Exercise inputs >>
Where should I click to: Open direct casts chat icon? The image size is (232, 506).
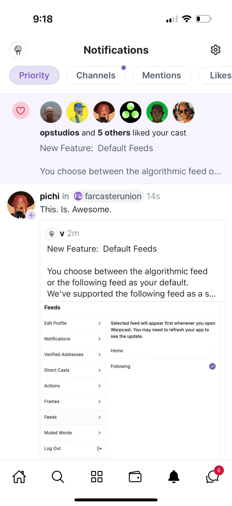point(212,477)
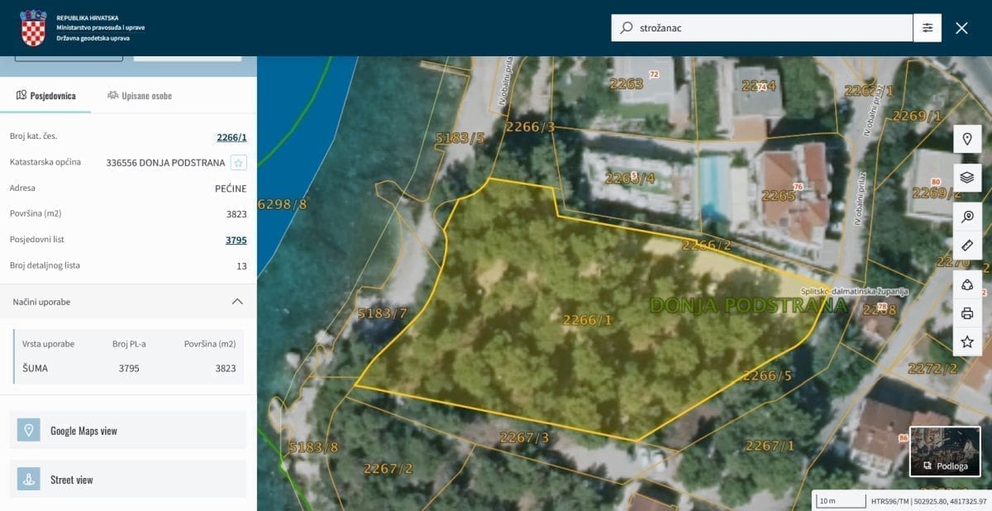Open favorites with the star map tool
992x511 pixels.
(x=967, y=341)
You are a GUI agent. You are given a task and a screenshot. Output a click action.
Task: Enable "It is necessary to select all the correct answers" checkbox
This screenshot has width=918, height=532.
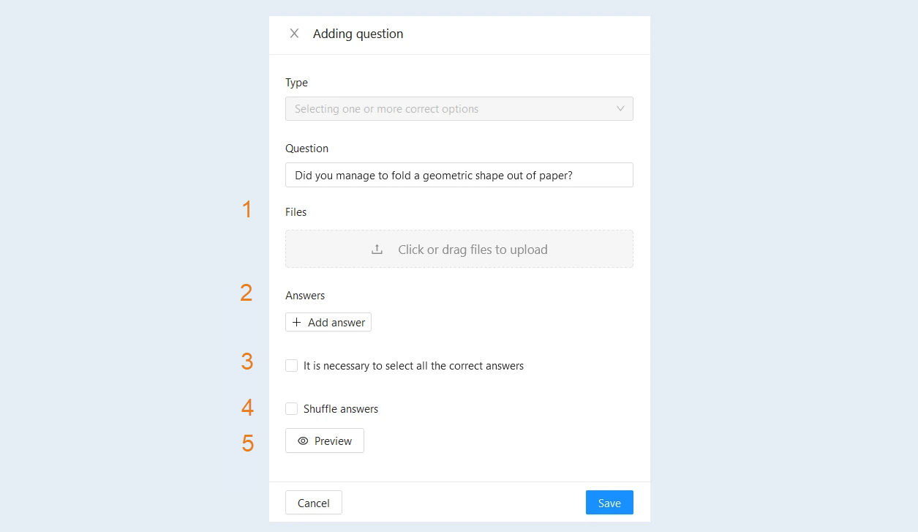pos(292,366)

--

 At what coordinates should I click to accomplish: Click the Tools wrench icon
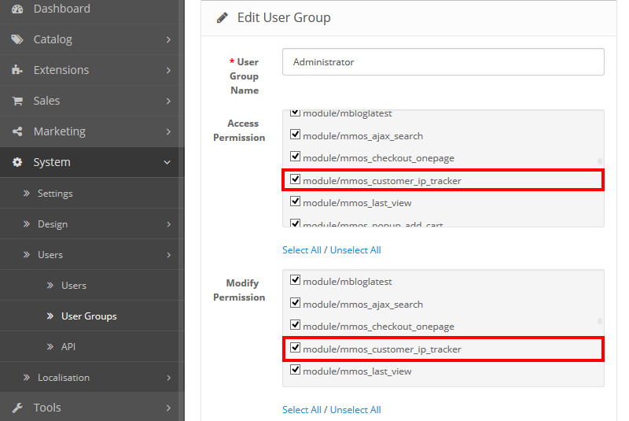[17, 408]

What you are asked to do >> Although the records above contain pictures, the copy should not; retype exactly the lines from the one containing "Where should I" through the one containing "is necessary to".

Answer to the exercise >>
Where should I click to: Open direct casts chat icon? The image size is (232, 506).
point(212,477)
Open favorites with the star map tool
992x511 pixels.
(x=967, y=341)
You are a GUI agent. You are given a task and a screenshot. Output a click action.
Task: Enable "It is necessary to select all the correct answers" checkbox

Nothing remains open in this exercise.